3 See Appendix, 344 U.S. 516, 73 S.Ct. 451. As shown there, only 13 of 126 petitioners were drawn by lawyers; others, of course, may have been drawn by lawyers either in or out of prison who did not choose to sign the petition. But our experience affirms the conclusion set forth in the survey based on one test of the legal adequacy of the petitions, that in a large number of cases, the petitions must be combed through to find the issues, certainly much more so than is true of the ordinary petitions for certiorari.

4 See Appendix, 344 U.S. 516, 517, 73 S.Ct. pp. 451, 452, and Table 1. The fact that we rarely do have sufficient papers may account for our disputes, even in the cases we grant, as to what has happened below. See, e.g., Uveges v. Com. of Pennsylvania, 335 U.S. 437, 69 S.Ct. 184, 93 L.Ed. 127. At the very least, we would want to have the petitions and the orders below, but even as to this minimum, as Table 1, Part 2 shows (Item 'a and c'), in only 53 of the 114 cases in which the issues were raised after trial was this minimum available to us.


5 See Appendix, Table 1, Part 2.

6 See Appendix, Table 1, Part 1.

7 See Appendix, 344 U.S. 525-526, 73 S.Ct. 456.

8 See Appendix, Table 2.

9 See Appendix, Column 3 of Table 1.


10 In 2 cases of the 126 studied, an order was entered in this Court returning original papers to the petitioner. Altogether, among the 329 applications for review of State denials of relief to State prisoners in the 1950 Term, 3 such orders were entered.

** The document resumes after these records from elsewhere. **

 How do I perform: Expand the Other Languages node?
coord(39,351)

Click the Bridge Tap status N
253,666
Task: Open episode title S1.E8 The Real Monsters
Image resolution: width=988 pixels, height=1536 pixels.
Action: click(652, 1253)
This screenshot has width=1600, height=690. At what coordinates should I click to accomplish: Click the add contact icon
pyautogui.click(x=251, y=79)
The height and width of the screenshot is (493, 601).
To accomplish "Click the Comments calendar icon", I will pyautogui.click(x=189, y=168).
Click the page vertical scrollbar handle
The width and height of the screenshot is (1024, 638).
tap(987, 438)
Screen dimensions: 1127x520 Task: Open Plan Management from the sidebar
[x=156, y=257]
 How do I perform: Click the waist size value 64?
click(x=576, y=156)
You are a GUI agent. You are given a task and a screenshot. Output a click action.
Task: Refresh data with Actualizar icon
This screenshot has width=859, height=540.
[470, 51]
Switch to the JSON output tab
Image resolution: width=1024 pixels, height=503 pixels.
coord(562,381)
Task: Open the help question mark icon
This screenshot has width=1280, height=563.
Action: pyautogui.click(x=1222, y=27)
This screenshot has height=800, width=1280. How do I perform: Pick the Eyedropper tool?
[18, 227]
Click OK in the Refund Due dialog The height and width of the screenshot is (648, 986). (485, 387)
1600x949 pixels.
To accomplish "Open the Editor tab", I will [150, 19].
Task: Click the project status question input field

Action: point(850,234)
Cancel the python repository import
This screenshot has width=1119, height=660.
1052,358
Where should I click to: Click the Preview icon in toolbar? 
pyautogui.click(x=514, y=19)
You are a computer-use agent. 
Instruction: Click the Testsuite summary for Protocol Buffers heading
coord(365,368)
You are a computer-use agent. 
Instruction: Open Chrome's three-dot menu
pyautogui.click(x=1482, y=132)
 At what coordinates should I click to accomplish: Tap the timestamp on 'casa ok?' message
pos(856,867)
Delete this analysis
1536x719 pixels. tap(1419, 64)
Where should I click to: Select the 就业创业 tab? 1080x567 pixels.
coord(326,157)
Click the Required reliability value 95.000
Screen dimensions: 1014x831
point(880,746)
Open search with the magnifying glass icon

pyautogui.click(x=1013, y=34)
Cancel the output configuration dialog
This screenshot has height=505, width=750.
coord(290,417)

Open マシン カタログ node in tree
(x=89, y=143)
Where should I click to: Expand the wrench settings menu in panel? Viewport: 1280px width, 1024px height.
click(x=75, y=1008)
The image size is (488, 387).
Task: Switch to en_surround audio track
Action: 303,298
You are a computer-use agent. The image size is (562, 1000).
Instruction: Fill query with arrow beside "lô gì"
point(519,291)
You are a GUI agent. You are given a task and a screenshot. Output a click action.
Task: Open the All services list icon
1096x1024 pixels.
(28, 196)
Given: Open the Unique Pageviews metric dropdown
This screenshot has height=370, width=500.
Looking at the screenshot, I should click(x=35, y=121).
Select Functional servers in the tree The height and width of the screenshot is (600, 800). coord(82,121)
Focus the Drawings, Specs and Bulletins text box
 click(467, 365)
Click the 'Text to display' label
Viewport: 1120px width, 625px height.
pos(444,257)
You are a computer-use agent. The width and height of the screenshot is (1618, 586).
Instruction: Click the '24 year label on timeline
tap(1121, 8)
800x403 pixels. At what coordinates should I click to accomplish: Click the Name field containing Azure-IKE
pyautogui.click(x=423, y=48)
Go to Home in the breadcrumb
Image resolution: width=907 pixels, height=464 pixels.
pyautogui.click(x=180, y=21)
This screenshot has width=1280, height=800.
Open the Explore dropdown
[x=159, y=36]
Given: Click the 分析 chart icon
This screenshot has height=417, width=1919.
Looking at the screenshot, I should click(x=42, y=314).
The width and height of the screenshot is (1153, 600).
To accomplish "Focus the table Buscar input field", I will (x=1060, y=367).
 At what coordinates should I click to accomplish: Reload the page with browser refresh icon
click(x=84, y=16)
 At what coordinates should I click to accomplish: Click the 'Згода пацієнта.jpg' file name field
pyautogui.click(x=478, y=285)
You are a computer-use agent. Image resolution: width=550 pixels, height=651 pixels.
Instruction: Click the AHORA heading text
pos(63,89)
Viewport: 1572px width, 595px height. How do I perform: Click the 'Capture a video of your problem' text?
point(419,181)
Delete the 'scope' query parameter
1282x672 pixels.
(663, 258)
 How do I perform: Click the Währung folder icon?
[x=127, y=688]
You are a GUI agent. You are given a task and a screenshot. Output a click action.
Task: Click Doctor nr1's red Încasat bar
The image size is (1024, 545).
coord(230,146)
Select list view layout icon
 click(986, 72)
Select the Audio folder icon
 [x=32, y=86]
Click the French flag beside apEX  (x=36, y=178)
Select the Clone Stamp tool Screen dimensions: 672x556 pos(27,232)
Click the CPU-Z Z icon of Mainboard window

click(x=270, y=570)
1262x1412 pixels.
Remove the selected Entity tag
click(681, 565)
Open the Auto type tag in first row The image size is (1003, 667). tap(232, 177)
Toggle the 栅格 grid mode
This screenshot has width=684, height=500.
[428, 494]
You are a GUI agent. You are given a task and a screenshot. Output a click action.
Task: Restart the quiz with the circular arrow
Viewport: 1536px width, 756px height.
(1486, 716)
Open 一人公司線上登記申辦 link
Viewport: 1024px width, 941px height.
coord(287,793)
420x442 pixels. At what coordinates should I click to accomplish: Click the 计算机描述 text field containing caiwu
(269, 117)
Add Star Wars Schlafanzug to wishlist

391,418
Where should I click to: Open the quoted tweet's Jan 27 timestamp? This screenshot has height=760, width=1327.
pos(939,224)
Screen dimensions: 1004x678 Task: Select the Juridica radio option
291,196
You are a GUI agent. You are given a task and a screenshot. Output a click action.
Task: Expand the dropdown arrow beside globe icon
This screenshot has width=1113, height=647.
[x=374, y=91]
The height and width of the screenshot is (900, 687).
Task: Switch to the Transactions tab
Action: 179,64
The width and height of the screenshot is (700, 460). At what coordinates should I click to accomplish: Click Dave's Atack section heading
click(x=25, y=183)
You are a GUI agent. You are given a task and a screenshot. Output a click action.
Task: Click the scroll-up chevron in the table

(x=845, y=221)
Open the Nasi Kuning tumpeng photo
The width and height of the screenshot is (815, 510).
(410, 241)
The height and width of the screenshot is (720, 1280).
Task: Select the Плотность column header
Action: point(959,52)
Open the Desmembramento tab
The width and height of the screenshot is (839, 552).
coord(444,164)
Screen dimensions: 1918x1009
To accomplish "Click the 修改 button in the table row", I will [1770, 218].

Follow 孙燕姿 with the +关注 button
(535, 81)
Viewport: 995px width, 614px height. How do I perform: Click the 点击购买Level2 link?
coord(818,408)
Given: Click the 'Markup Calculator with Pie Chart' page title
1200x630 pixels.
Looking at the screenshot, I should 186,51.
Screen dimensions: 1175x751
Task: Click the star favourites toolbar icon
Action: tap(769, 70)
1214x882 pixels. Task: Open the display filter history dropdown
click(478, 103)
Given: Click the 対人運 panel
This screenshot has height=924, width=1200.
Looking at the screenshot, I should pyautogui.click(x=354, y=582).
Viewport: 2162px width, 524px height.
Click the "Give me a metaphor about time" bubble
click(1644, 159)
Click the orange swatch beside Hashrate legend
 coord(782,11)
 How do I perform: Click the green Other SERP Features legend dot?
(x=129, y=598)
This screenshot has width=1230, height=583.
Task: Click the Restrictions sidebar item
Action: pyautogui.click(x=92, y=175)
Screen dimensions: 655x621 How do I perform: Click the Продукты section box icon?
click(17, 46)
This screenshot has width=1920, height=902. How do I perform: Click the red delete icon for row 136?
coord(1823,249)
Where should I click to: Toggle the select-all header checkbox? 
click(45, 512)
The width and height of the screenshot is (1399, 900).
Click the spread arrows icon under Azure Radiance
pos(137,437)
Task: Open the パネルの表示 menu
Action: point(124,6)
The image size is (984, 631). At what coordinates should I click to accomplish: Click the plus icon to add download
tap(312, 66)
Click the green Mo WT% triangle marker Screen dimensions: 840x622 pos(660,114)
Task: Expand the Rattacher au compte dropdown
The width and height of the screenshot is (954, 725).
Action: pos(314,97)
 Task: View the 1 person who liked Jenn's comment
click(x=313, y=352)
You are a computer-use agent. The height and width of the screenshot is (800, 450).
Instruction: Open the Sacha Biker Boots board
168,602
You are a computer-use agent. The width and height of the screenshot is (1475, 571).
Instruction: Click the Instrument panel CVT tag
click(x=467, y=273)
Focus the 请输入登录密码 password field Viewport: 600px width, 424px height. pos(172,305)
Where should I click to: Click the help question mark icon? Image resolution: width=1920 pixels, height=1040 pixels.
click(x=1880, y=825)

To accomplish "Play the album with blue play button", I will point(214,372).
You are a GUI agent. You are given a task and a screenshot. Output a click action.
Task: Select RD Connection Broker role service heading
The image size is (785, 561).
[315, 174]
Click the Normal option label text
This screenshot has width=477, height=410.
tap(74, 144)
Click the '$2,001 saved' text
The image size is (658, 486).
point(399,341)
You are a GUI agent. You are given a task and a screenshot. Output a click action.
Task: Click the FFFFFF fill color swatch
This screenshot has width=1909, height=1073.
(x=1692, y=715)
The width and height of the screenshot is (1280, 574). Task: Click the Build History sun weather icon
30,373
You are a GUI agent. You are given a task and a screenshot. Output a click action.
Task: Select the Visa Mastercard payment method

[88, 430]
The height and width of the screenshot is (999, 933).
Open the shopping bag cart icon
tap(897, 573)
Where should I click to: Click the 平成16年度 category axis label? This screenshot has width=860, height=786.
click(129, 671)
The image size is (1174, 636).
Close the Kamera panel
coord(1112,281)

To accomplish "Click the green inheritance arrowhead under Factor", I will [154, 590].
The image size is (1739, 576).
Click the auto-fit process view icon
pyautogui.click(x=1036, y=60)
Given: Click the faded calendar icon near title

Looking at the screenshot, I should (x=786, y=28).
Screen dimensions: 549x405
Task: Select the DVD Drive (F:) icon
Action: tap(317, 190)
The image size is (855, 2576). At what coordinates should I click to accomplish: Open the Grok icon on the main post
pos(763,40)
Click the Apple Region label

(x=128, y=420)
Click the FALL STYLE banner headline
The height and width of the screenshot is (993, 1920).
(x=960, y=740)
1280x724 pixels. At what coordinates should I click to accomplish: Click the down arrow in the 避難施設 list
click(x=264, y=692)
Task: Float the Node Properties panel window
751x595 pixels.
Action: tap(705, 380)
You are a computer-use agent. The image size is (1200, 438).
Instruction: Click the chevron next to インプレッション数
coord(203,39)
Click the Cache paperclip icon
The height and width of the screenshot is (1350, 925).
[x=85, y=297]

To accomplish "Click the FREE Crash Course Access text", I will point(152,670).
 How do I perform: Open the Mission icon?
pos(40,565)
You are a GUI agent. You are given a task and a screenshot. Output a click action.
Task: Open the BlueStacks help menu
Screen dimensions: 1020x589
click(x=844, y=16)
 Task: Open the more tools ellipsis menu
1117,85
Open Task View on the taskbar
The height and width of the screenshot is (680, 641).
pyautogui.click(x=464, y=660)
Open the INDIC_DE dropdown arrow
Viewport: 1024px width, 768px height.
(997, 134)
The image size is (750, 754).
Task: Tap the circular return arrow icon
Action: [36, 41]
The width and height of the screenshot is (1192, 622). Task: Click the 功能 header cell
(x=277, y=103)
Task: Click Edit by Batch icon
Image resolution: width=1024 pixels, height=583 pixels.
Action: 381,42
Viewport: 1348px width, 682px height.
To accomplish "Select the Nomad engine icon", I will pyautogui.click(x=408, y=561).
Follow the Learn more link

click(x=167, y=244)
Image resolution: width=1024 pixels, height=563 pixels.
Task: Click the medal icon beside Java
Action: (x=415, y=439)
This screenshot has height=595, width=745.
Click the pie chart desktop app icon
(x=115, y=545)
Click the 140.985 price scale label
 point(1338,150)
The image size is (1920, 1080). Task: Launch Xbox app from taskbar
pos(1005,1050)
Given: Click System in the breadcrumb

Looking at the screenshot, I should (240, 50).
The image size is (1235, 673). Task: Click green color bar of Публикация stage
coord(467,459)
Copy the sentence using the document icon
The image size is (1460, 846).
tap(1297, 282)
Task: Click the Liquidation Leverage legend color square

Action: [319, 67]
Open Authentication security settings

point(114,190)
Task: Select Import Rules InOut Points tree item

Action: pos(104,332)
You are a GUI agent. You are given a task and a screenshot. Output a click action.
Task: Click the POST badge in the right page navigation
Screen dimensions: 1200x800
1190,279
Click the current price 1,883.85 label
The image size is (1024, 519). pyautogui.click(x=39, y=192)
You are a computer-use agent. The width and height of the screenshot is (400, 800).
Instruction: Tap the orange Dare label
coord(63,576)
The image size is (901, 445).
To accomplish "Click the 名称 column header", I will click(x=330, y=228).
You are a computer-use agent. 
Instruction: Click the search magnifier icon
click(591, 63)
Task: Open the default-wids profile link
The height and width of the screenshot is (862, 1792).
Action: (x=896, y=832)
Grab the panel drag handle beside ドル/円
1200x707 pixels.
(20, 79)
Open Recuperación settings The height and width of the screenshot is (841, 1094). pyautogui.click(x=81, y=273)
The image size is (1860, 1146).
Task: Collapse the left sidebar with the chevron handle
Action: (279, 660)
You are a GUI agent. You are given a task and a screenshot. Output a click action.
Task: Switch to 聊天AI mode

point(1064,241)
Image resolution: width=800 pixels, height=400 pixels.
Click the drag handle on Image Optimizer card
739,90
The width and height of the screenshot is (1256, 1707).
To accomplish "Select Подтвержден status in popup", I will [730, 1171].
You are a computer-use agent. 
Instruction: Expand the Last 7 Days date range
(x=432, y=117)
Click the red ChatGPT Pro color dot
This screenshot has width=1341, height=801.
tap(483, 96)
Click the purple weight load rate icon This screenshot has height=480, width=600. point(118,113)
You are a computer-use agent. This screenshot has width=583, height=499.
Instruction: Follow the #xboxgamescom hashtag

11 Habeas Corpus Cases in the Federal Courts brought by State Prisoners, Administrative Office of the United States Courts 4 (Dec. 16, 1952). See also Appendix, 344 U.S. 526, 527, 73 S.Ct. pp. 456, 457 and especially page 456, n. 19, discussing the reluctance of the District Court to grant the one application out of the 126 there surveyed which was granted.


12 The proposal has now been abandoned. See Rep. Jud. Conf. 1947, p. 17. A suggestion of Mr. Justice Bradley on the subject, Ex parte Bridges, loc. cit. supra, is reflected in the proposal of the Conference of the Chief Justices of the States that the final judgment of a State's highest court in a criminal proceeding 'be subject to review or reversal only by the Supreme Court of the United States.' 25 State Government 249-250 (November 1952).


13 The Appendix shows a wide variety of procedures used to accommodate judicial proceedings to the needs of petitioners ill-equipped to state whatever claims they may have. See Appendix, Table 4 and 344 U.S. 527, 73 S.Ct. 456. By any standard, the applications for habeas corpus are very often woefully inadequate to apprise the judge of the claim. See Appendix, 344 U.S. 522, 523, 73 S.Ct. 455.


14 See Appendix, Table 1.

15 See 344 U.S. 500, 501, 73 S.Ct. 443, supra, and 344 U.S. 507-508, 73 S.Ct. 446, 447, post.


16 Opinion of Mr. Justice Reed, supra, Brown v. Allen, 344 U.S. 443, 461, 73 S.Ct. 397, 409.

17 Mr. Justice Reed's citation of Walker v. Johnston, 312 U.S. 275, 61 S.Ct. 574, 85 L.Ed. 830, to indicate what might be a 'proper' case in which to hold a hearing is puzzling, for that case requires, in habeas corpus actions by federal prisoners, that a hearing be held if the application and the answer or return to the writ raise a question of fact.


18 The language of § 2243, 'When the writ or order is returned a day shall be set for hearing * * *,' hardly requires a hearing in every case in which a writ is issued. Just as the District Judge may deny an application without a hearing if the return shows that applicant failed to exhaust the State remedy-as he certainly may do-so may he dispose of the case without a hearing if the return conclusively shows applicant's failure to state a claim.

19 See 344 U.S. 507, 508, 73 S.Ct. 446, 447, post.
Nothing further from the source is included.